Selanjutnya pelaku yang sudah terbakar api cemburu mendatangi kediaman korban di Dusun Sungai Tebu, Desa Gunung Terang, pada Selasa malam, 31 Maret 2026.
Pertengkaran hebat pecah di lokasi. Dalam puncak emosinya, DE menghujamkan sebilah pisau ke paha kiri korban.
Teriakan histeris M sempat didengar oleh tetangganya, Sukinda.
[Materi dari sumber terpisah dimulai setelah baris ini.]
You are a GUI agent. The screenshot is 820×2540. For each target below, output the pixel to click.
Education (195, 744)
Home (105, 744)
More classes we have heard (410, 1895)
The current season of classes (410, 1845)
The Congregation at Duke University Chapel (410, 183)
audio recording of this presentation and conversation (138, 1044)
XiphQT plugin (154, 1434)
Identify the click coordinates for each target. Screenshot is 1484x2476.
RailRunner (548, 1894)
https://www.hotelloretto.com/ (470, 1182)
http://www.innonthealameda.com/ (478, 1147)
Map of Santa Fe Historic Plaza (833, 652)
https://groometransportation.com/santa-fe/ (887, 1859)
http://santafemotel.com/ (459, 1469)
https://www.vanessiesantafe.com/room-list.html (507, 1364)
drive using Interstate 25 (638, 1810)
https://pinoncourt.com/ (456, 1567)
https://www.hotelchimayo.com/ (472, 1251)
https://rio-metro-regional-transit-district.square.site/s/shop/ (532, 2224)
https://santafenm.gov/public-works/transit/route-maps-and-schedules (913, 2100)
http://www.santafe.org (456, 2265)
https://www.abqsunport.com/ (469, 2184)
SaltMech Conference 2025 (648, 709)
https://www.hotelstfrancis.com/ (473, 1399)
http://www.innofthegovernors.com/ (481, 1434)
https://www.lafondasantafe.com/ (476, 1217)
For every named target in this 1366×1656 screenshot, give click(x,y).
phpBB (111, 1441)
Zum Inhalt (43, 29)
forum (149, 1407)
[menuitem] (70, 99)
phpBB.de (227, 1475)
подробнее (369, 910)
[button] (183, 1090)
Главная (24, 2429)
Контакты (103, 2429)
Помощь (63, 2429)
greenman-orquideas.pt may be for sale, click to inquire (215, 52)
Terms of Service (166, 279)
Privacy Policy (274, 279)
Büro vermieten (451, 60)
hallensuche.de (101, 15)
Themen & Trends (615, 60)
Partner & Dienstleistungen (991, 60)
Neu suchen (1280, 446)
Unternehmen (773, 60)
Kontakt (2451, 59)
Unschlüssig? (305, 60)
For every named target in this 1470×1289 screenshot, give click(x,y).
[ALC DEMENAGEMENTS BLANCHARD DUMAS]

Saat saksi tiba, M sudah tergeletak dengan luka menganga, sementara sebilah pisau kayu berlumuran darah tertinggal di sampingnya.
Dalam sisa kekuatannya sebelum tak sadarkan diri, M sempat membisikkan nama jagal yang menyerangnya. "Itu buk D, saya mau dibunuh D," rintihnya. M meninggal dunia tak lama kemudian akibat pendarahan hebat.
Pengejaran Lintas Kabupaten
Usai menghabisi mantan istri sirinya, DE menghilang. Tim gabungan Satreskrim Polres OKU Timur dan Polsek Madang Suku I harus melacak jejak pelaku hingga ke wilayah Desa Lawang Agung, Muara Dua Kisam.